_Your task_
Your answer should be one number, the count of lines in the data that hold "agent".

Screenshot grounding data
____________________

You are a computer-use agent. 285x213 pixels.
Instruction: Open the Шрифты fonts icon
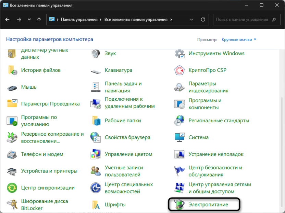tap(96, 205)
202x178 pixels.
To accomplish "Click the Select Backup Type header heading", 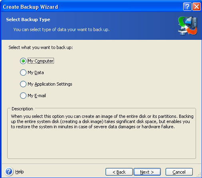I will pyautogui.click(x=28, y=20).
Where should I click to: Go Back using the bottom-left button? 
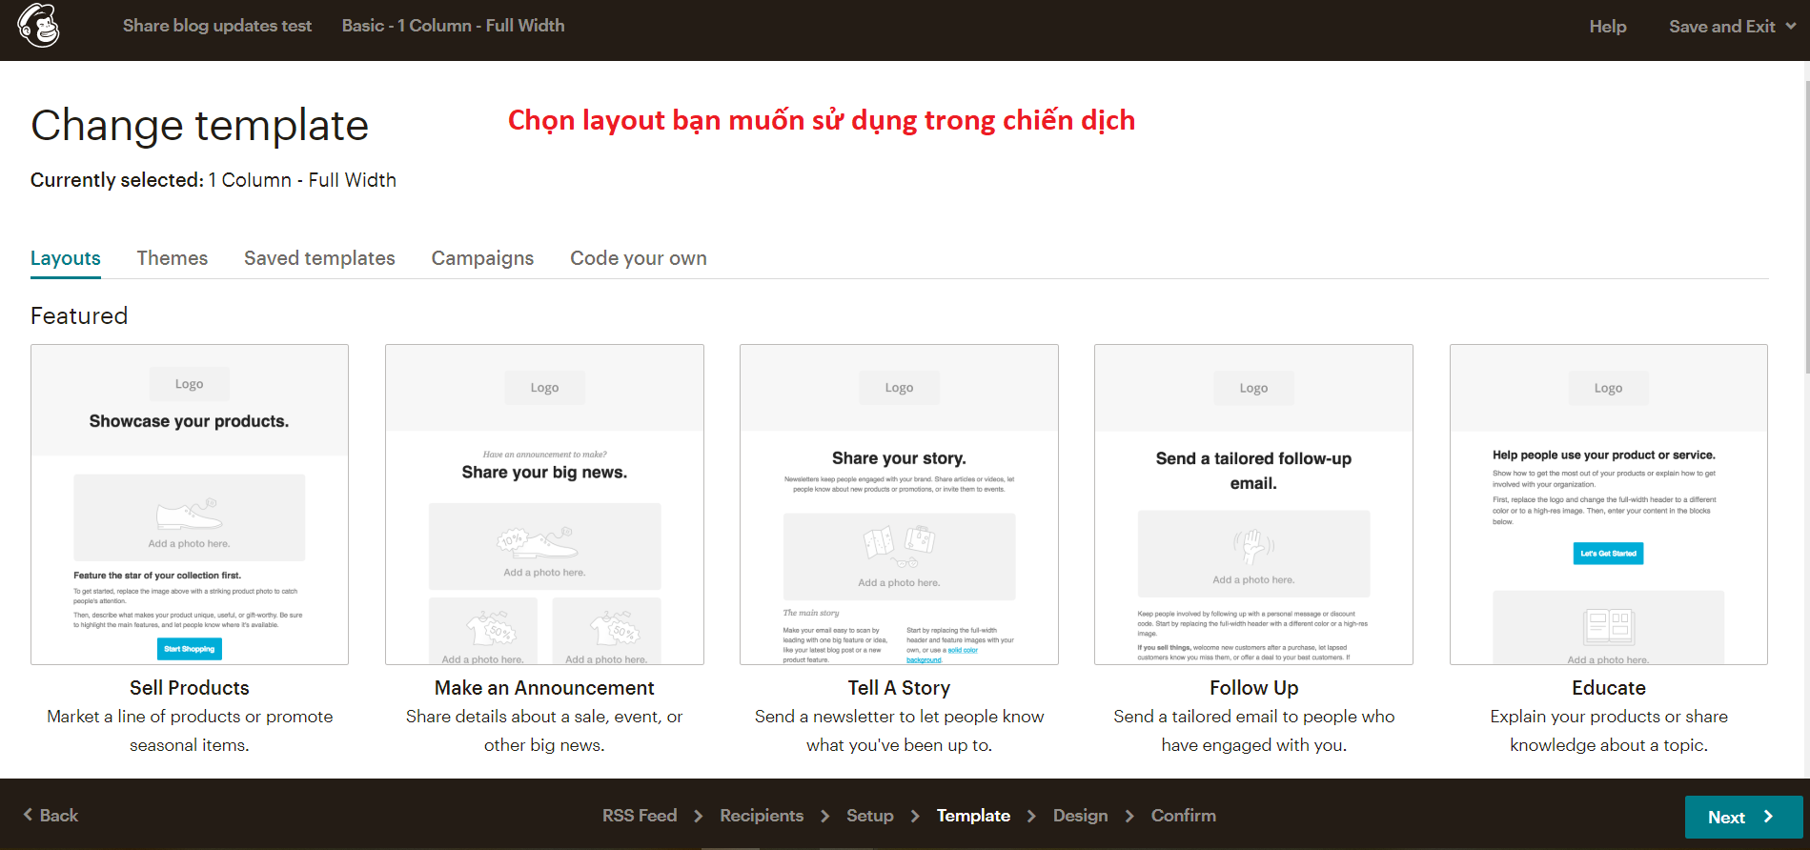click(x=51, y=816)
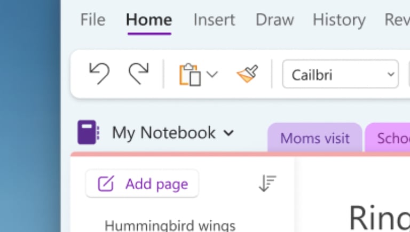This screenshot has width=410, height=232.
Task: Open the Hummingbird wings page
Action: click(x=170, y=225)
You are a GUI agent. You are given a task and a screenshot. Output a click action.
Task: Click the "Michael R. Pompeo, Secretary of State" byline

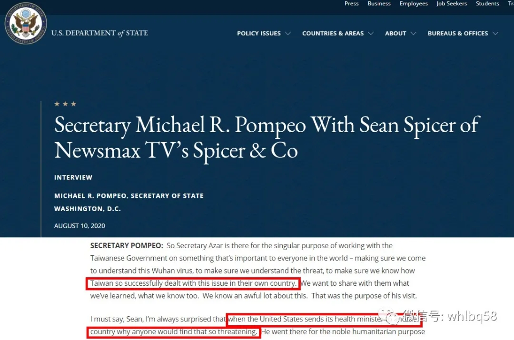click(129, 196)
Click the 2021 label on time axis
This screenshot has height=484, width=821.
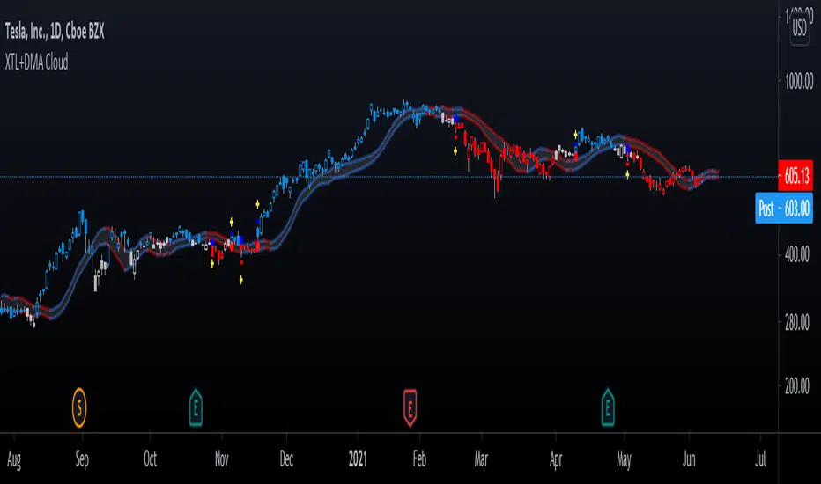(x=359, y=459)
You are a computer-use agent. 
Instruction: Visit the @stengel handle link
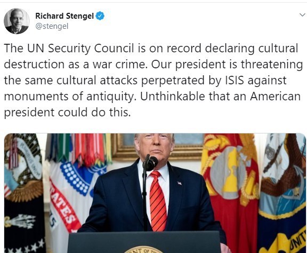[52, 26]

____________________

_Exercise answer_
3